W łapach Informacji Wojskowej

– Jak się spotkałam z Mierzejewskim, od razu mu oświadczyłam – słuchaj, mam na ciebie donosić! Nie mów mi nic, co mogłoby ci zaszkodzić, a tylko to, co mogę im powtórzyć. Tak też się stało.

Po przeprowadzce do Starej Wsi Eugenia Borkowska miała niespodziewanych gości. Odwiedzili ją żołnierze z 27 Wołyńskiej Dywizji Piechoty, którzy po rozbrojeniu w Skrobowie udawali się w kierunku Warszawy, chcąc przyłączyć się do powstania. Gdy okazało się, że jest to niemożliwe, krążyli po okolicy szukając jakichś kontaktów. Większość z nich była z Wołynia i najzwyczajniej nie miała się gdzie podziać. NKWD systematycznie ich wyłapywało.

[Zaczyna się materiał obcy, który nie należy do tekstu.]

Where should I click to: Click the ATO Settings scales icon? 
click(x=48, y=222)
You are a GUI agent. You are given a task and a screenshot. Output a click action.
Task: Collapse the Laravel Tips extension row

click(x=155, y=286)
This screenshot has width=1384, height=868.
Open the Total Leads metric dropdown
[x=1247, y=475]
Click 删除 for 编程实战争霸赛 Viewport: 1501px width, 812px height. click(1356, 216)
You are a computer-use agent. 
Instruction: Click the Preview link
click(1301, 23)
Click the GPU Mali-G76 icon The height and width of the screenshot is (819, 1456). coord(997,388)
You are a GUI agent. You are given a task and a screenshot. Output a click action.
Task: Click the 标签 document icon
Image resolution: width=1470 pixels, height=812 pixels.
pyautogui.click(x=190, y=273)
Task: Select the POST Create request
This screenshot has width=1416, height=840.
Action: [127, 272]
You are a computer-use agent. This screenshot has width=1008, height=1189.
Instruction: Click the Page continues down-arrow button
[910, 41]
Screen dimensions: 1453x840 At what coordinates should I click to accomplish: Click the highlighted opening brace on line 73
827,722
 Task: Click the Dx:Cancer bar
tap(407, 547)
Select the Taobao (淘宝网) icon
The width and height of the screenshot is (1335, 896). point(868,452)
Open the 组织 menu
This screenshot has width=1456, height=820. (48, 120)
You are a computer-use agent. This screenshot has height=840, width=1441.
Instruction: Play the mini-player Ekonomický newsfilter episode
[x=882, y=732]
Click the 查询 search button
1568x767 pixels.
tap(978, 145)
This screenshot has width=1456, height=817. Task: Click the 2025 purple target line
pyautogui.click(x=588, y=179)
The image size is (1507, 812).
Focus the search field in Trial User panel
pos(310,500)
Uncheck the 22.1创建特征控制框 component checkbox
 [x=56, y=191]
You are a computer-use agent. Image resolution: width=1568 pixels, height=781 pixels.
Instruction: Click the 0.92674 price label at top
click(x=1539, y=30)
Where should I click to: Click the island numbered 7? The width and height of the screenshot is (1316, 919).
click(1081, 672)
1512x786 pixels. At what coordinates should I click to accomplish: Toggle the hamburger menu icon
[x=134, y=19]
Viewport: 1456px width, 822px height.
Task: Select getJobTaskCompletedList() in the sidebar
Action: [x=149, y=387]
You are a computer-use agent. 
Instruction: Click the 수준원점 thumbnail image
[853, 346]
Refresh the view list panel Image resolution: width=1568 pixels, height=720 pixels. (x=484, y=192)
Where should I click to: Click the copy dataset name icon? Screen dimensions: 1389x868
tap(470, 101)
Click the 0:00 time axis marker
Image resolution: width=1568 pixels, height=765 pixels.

– Do nas zgłosiło się chyba z pięciu, prosząc o nocleg – wspomina pani Eugenia. – Mieliśmy ciasno, dysponując tylko jednym pokojem i kuchnią. Przyjęliśmy ich jednak oczywiście pod swój dach. Mieszkali u nas kilka dni i poszli dalej, a mnie po dwóch, czy trzech dniach oblazły wszy. Tak jak wszyscy chłopcy z lasu, byli zawszeni… Niełatwo przyszło nam je później wyplenić.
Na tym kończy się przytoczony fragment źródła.